The vehicles previously had used water cannons in a failed attempt to disperse the crowds who returned rocks. The air base remains in control of Maduro loyalists, but is currently up in flames.
In nearby Altamira Plaza, eyewitnesses described “a tense calm” as crowds awaited Guaidó, and security forces used “disproportionate force” against opposition protesters.
Guaidó has pledged that he has the support of “the main military units of our Armed Forces,” but it remains unclear who determined those figures. Several high-ranking military officials publicly announced that they remain loyal to Maduro.
Maduro’s defense minister, Vladimir Padrino López, said the uprising is “a coup-mongering movement that seeks to fill the country with violence,” but was ultimately “insignificant.”
Guaidó, however, has stated “there is no way back” and is calling on the Venezuelan people to take to the streets until Maduro falls.
Those calls were met by crowds who amassed in Altamira, in East Caracas, in confrontations with national security forces who fired tear gas and rubber bullets.
Military forces have so far not appeared in public in support of Guaidó, but neither have they broken up the disturbances.
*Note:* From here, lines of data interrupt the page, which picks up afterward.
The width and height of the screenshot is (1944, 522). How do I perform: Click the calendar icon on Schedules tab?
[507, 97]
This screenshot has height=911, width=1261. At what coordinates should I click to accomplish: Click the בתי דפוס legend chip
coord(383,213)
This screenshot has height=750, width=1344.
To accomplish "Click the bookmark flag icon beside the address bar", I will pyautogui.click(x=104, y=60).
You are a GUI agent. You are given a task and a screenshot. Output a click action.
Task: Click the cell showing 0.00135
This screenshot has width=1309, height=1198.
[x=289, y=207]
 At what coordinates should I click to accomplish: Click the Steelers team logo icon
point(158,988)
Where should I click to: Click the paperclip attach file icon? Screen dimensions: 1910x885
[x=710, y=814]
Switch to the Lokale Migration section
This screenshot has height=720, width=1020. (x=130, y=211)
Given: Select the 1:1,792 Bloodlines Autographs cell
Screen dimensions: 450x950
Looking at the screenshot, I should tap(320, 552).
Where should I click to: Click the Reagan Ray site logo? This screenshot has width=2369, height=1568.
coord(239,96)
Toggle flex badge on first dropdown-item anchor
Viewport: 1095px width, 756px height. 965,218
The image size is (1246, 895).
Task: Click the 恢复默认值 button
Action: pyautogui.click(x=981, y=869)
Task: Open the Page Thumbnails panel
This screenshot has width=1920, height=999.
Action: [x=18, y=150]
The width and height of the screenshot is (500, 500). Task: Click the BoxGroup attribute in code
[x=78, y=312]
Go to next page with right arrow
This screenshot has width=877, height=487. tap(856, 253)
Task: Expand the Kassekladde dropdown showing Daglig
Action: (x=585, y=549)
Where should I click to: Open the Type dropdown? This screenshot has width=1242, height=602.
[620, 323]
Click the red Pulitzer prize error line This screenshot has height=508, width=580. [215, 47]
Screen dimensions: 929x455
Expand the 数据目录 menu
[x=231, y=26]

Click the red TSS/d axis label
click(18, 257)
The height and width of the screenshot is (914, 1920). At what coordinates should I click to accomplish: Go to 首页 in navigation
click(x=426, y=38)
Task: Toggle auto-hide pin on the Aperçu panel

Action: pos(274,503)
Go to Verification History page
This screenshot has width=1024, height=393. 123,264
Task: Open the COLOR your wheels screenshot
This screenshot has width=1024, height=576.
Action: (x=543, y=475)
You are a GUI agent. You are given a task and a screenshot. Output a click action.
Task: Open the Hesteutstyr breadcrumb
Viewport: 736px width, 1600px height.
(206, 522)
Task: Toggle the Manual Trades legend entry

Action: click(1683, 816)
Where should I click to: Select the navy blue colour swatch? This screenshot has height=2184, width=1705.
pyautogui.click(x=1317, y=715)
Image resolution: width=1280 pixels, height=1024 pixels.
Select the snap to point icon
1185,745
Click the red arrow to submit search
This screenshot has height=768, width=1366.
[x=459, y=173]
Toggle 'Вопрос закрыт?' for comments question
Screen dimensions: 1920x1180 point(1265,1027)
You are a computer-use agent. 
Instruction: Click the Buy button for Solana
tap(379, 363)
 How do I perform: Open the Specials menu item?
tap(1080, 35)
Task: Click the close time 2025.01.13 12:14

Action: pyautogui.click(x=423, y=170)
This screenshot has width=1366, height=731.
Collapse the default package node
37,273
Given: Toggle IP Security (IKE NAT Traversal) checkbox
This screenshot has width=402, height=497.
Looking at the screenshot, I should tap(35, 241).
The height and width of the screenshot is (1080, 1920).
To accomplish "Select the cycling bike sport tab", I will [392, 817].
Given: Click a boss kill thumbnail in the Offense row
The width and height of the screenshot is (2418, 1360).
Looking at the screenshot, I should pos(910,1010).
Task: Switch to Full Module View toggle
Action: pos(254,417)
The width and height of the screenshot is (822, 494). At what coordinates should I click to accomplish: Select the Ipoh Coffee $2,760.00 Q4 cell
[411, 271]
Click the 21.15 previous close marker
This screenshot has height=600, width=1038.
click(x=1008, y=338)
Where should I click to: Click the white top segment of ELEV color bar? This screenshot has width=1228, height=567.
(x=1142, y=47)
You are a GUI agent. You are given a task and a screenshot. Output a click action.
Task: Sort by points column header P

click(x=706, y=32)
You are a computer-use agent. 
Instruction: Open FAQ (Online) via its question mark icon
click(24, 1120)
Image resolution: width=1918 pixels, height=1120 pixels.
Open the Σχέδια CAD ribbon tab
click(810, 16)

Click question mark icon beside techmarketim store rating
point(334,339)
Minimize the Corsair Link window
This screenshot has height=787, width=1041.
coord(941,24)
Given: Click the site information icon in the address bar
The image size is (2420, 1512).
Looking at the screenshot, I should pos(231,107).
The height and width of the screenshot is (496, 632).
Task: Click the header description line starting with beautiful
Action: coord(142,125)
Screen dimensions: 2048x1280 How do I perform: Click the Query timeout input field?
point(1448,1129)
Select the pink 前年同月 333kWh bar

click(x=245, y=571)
Some members of national security force know as The National Guard, however, have been shown in video footage with the opposition leader, having defected from Maduro.
Armed pro-Maduro civilians on motorbikes, known as colectivos, have been called upon to break up the crowds. Loyal colectivos are often used by Maduro to quash protests as they are less likely to refuse orders to oppress protesters than the military, minimizing the prospect of a military rupture.
Both the colectivos and national guard have opened fire, but it is not clear whether gunshots were directed at the public.
Phil Gunson, a senior analyst at the International Crisis Group, says since Guaidó’s main source of power is popular support, it won’t work if “ordinary citizens are too scared to turn out in large numbers.”
Reports emerged from local media at midday that the uprising actually had been planned to be executed with the support of high-ranking officials at some point in the future, but quickly was brought forward as it emerged that there were orders to arrest Guaidó. The Epoch Times wasn’t able to verify these claims.